Kimi Räikkönen, bardzo daleko od głowy Rajd samochodowy ze Szwecji, który w piątek wypadł z drogi (utknął na 25 minut w ścianie śniegu), stopniowo uczy się prowadzić swój nowy pojazd, Citroën C4 WRC. Fin, choć popełnił kilka błędów, jest całkiem zadowolony ze swojego debiutu w Citroën Junior Team.
« Czuję się coraz pewniej w samochodzie– zwierzył się w sobotni wieczór. Nie mam żadnych problemów. Wiedziałem, że znalezienie odpowiedniego stylu jazdy zajmuje trochę czasu. To przychodzi stopniowo. Mam nadzieję, że czeka nas solidny ostatni dzień. Jestem całkiem pewny siebie. »
Pomimo dobrych czasów na niektórych odcinkach specjalnych Kimi Räikkönen jest daleki od prowadzenia ze względu na kilka błędów. Jednak Fin wcale nie żałuje swojej decyzji o dołączeniu do Rajdowych Mistrzostw Świata. „ En F1, testy i cała reszta, zawsze jest to samo– zwierzył się News of the World. Zawsze jedziesz na tych samych torach i robisz okrążenie za okrążeniem. Jedyną zmienną jest czas, niezależnie od tego, czy może, czy nie. W WRC jest kilka zmiennych: warunki, drogi i nawierzchnia. »
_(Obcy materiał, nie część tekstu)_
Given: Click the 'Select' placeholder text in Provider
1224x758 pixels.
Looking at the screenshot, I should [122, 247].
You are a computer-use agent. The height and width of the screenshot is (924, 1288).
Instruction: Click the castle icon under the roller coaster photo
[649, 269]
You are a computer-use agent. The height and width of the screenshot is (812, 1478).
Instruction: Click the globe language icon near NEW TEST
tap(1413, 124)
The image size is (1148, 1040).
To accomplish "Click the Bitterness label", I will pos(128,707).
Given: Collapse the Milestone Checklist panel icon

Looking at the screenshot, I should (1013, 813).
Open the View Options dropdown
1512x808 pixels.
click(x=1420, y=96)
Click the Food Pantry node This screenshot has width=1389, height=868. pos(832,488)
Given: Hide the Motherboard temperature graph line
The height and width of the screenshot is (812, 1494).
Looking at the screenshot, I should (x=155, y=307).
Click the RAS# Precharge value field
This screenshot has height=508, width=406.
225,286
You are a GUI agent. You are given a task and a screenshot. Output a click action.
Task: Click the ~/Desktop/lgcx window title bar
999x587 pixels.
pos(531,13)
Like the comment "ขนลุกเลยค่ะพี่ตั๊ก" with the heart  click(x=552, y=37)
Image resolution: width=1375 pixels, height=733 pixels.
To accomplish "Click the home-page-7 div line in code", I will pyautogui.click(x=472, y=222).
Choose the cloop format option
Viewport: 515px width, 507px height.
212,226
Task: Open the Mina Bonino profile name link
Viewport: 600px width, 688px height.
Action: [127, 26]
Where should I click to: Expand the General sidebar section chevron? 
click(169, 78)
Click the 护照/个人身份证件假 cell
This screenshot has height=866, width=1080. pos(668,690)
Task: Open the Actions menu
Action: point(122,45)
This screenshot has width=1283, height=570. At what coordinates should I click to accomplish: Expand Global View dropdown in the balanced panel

Oprócz jazdy „Iceman” jest zadowolony także z atmosfery panującej w Rajdowych Mistrzostwach Świata. „ WRC jest bardziej otwarte niż F1, jest bardziej zrelaksowane i jest w nim więcej ludzkiego ciepła. Zespoły lubią się nawzajem. W rajdach wszystko szczerze różni się od F1. »
Przy okazji Rajdu Szwecji Kimi Räikkönen nie żałuje, że dołączył do WRC. „ To dla mnie duże wyzwanie. Tutaj wszystkie zakręty są inne. W Formule 1 tak nie jest. »
komentarze
*Przestrzeń zarezerwowana dla zalogowanych użytkowników. Proszę vous connecter aby móc odpowiedzieć lub opublikować komentarz!